FMCSA Cracking Down on Carriers Who Repeatedly Break Rules

WASHINGTON, DC — The Federal Motor Carrier Safety Administration newest enforcement tool contains tougher penalties against carriers that repeatedly ignore safety rules.

Under the Patterns of Safety Violations Rule, the agency will be able to suspend or revoke the authority of willful repeat violators, and impose civil or criminal penalties.

The rule also says the agency can target carriers that give employees who are egregious violators control over their operations.

The rule is one of the new enforcement tools that the agency has developed in recent years to target high-risk carriers that endanger travelers by avoiding or covering up their negative history of safety compliance.

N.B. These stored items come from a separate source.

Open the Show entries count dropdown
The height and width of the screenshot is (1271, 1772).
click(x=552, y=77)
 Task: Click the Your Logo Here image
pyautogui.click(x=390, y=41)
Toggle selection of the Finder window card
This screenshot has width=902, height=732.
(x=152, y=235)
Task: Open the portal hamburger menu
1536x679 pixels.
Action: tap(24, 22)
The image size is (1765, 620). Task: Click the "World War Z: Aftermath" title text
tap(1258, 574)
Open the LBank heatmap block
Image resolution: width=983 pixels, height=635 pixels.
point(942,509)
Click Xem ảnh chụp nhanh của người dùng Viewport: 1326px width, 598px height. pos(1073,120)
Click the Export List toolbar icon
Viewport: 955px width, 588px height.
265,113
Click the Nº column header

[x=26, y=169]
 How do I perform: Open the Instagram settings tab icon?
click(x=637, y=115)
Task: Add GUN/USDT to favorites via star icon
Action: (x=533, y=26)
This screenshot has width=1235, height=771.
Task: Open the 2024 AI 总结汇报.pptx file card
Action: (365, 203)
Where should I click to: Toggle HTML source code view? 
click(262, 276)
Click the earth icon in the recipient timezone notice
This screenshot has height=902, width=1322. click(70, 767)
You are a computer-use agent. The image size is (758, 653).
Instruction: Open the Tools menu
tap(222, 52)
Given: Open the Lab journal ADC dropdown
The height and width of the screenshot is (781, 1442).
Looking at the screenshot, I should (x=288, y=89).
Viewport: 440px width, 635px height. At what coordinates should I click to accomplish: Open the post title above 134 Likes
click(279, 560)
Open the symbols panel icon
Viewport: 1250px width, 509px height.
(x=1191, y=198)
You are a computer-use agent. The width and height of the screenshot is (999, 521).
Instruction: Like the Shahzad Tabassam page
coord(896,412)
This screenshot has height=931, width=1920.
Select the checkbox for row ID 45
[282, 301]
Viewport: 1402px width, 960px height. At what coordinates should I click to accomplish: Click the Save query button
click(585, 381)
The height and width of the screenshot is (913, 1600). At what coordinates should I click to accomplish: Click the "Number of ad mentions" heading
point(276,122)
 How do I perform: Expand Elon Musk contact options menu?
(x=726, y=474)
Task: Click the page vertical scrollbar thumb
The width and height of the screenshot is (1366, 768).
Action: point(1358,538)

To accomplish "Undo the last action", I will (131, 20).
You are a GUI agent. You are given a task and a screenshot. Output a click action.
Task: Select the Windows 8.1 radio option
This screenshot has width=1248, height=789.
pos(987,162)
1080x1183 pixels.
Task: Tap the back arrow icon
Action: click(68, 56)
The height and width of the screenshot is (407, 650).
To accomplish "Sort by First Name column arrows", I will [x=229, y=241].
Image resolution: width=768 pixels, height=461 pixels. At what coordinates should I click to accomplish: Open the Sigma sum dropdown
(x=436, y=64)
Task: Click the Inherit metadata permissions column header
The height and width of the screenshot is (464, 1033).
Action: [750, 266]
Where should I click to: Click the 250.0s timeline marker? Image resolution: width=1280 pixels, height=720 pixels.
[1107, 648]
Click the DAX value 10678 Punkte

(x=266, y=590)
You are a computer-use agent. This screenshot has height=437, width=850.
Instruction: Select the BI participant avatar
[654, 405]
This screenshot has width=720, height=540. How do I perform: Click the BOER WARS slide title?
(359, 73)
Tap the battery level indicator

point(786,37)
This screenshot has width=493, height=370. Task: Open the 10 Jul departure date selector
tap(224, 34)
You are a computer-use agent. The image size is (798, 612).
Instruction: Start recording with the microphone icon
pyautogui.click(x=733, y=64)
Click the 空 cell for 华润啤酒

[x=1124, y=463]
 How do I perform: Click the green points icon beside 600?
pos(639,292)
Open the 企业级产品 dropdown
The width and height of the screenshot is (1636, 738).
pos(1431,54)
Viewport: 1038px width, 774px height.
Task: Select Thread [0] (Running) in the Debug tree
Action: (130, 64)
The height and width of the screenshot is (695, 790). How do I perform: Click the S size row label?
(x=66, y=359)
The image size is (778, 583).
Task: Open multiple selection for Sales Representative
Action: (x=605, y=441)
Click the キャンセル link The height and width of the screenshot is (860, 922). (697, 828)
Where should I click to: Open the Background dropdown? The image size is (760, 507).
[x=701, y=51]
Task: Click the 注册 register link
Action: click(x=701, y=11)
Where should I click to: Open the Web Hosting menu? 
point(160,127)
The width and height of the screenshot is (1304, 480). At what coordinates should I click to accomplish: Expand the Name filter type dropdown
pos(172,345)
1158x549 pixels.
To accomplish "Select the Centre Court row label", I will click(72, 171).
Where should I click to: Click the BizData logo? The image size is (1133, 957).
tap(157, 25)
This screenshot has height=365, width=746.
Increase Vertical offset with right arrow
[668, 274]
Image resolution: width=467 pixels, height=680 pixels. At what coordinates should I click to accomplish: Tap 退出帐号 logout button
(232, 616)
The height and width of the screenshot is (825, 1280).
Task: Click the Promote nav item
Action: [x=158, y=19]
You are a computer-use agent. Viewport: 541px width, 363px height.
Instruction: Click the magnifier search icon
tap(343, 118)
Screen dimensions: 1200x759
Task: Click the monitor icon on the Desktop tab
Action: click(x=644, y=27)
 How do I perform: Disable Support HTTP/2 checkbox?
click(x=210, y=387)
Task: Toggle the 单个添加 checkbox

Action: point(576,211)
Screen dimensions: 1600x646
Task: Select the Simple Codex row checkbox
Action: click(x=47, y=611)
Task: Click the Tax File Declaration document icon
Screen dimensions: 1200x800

And it goes after the practice of “reincarnation” to avoid enforcement: carriers that operate multiple businesses to conceal safety violations can be shut down.

The agency has been working on these reforms for years and in 2012, highway bill MAP-21, gave FMCS authority to proceed with the rule.

“Congress directed the Agency to implement this rule because it recognized the danger that carriers seeking to evade compliance with FMCSA’s regulation pose to the motoring public,” the agency says.

Revocation is a “significant penalty,” the agency acknowledged, adding that relatively few carriers commit these violations.

“This rule is necessary and appropriate, however, to address motor carriers that engage in a pattern or practice of willfully violating safety regulations or forming new entities or affiliate relationships to avoid compliance or mask or otherwise conceal noncompliance.”

Under the rule’s procedures, if the agency finds that a carrier has not complied or has concealed its non-compliance, it will investigate the situation to determine if there’s a pattern.

The determination will be based on a number of factors, including the frequency of the violations and how recently they occurred.

The agency also will look at the safety risk created by the violations, whether the carrier or person knew or should have known the violations broke the rules, and whether the carrier or person was intending to hide the violation.

The rule includes provisions for administrative review of the agency’s findings.